Source |

* start *

The Exhibit Index for this Post-Effective Amendment follows the signature page.
================================================================================
<PAGE>

                           KORN/FERRY INTERNATIONAL

                       POST-EFFECTIVE AMENDMENT NO. 1 TO
                      REGISTRATION STATEMENT ON FORM S-8

                               EXPLANATORY NOTE

     This Post-Effective Amendment No. 1 (this "Amendment") to that certain
Registration Statement on Form S-8 (File No. 333-73147, the "Registration
Statement") is being filed pursuant to Rule 414 under the Securities Act of
1933, as amended (the "Securities Act") by Korn/Ferry International, a Delaware
corporation ("KFY Delaware" or the "Company"), which is the successor to
Korn/Ferry International, a California corporation ("KFY California"), following
a statutory merger effective on September 22, 1999 (the "Merger") for the
purpose of changing KFY California's state of incorporation.  Prior to the
Merger, KFY Delaware had no assets or liabilities other than nominal assets or
liabilities.  In connection with the Merger, KFY Delaware succeeded by operation
of law to all of the assets and liabilities of KFY California. The Merger was
approved by the shareholders of KFY California at a meeting for which proxies
were solicited pursuant to Section 14(a) of the Securities Exchange Act of 1934,
as amended (the "Exchange Act").

     Except as modified by this Amendment, KFY Delaware, by virtue of this
Amendment, expressly adopts the Registration Statement as its own registration
statement for all purposes of the Securities Act and the Exchange Act.

                                    PART II

                          INFORMATION REQUIRED IN THE
                            REGISTRATION STATEMENT

Item 3.   Incorporation of Certain Documents by Reference

     The following documents originally filed with the Commission by KFY
California are incorporated herein by reference:

     (a)  Annual Report on Form 10-K for the fiscal year ended April 30, 1999,
          filed pursuant to Section 13 of the Exchange Act;

     (b)  Quarterly Report on Form 10-Q for the fiscal quarter ended July 31,
          1999, filed pursuant to Section 13 of the Exchange Act; and

     (c)  The description of the Common Stock contained in the Registration
          Statement on Form 8-A filed with the Commission on September 22, 1998
          (which incorporates by reference the description of the Common Stock
          included under the caption "Description of Capital Stock" in the
          prospectus forming a part of the Registration Statement on Form S-1
          filed with the Commission on August 18, 1998, File No. 333-61697) and
          the Certificate of Incorporation which

                                       2
<PAGE>

          appeared as Appendix B to the Proxy Statement for the Annual Meeting
          of Stockholders of KFY California held on September 22, 1999.

* end *

Provided data |
* start *

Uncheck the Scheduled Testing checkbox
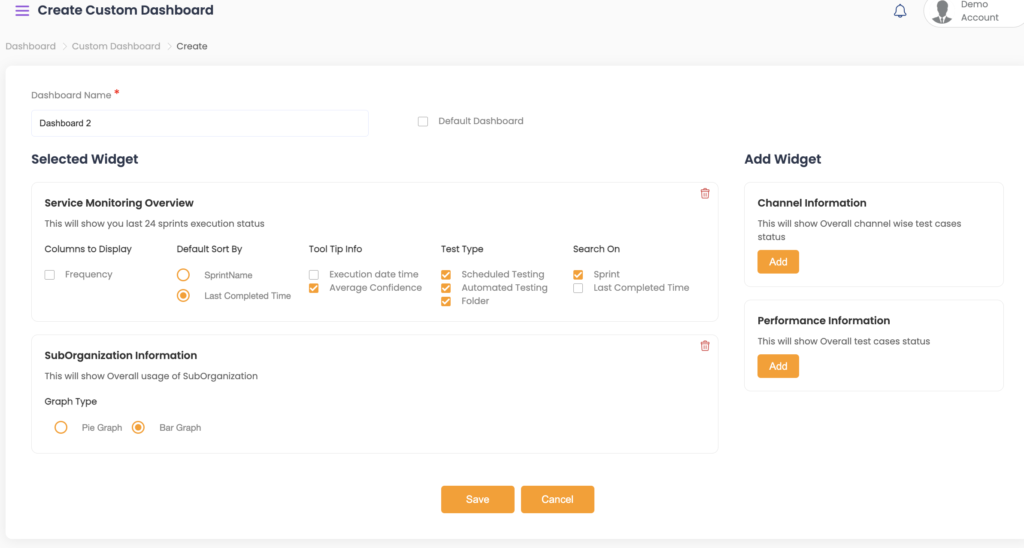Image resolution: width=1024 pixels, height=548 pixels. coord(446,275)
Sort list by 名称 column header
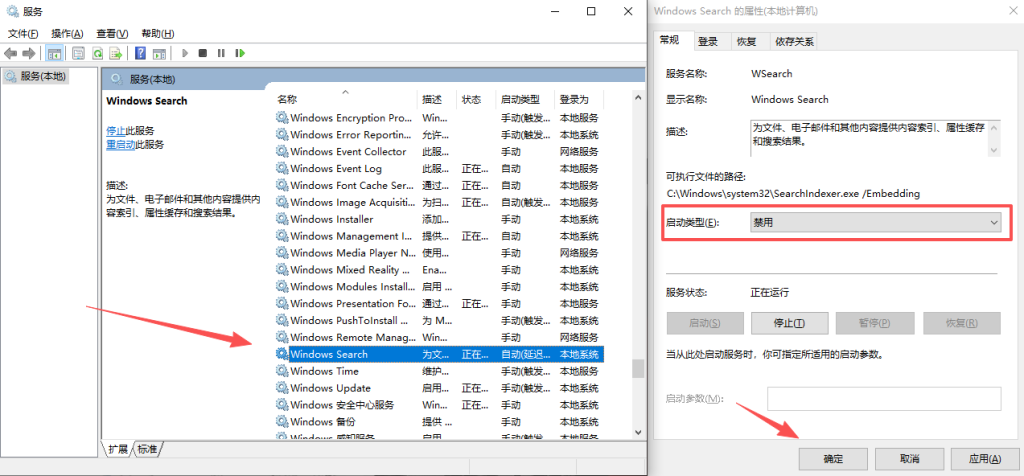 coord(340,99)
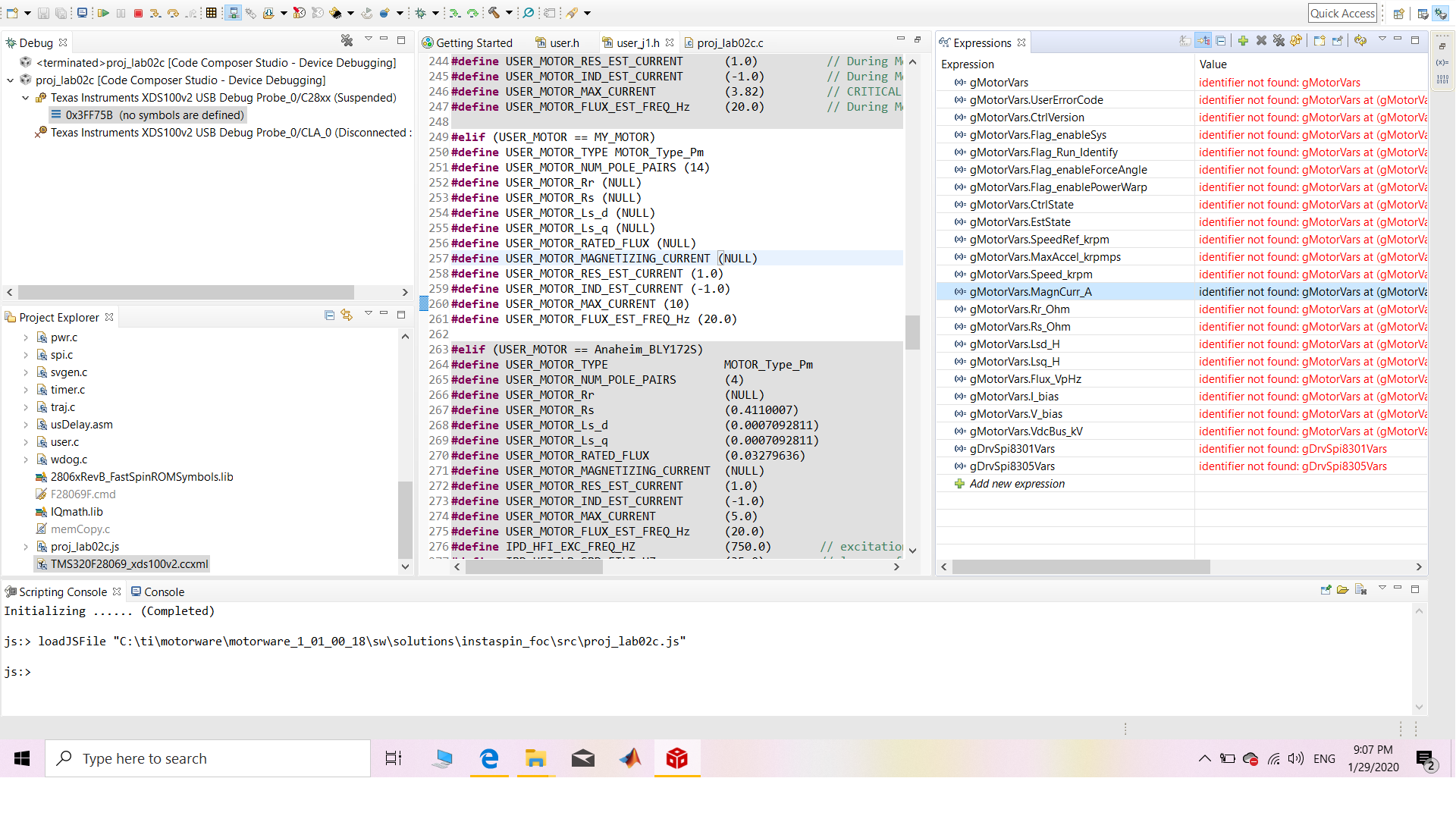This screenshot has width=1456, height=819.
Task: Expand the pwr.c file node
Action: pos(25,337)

* end *

Tasks and exercises |
A) Answer each question from the Korn/Ferry amendment.
(i) On what date did the Merger take effect?
(ii) Under which state's law is the successor company incorporated?
(iii) For what fiscal year end was the Annual Report on Form 10-K filed?
B) Quote the stretch of the Korn/Ferry amendment from "Except as modified" through "the Exchange Act.".
C) Extend the Korn/Ferry amendment, picking up after its final sentence.

Responses for each task |
A)
(i) September 22, 1999
(ii) Delaware
(iii) April 30, 1999

B)
Except as modified by this Amendment, KFY Delaware, by virtue of this
Amendment, expressly adopts the Registration Statement as its own registration
statement for all purposes of the Securities Act and the Exchange Act.

C)
     All documents subsequently filed by the Company pursuant to Sections 13(a),
13(c), 14 or 15(d) of the Exchange Act prior to the filing of a post-effective
amendment which indicates that all securities offered hereby have been sold or
which deregisters all securities then remaining unsold shall be deemed to be
incorporated by reference into this Registration Statement and to be a part
hereof from the date of filing of such documents.  Any statement contained
herein or in a document, all or a portion of which is incorporated or deemed to
be incorporated by reference herein, shall be deemed to be modified or
superseded for purposes of this Registration Statement to the extent that a
statement contained herein or in any other subsequently filed document which
also is or is deemed to be incorporated by reference herein modifies or
supersedes such statement.  Any such statement so modified or superseded shall
not be deemed, except as so modified or amended, to constitute a part of this
Registration Statement.

Item 4.   Description of Securities

     The Common Stock is registered pursuant to Section 12 of the Exchange Act,
and, therefore, the description of securities is omitted.

Item 5.   Interests of Named Experts and Counsel

     Not applicable.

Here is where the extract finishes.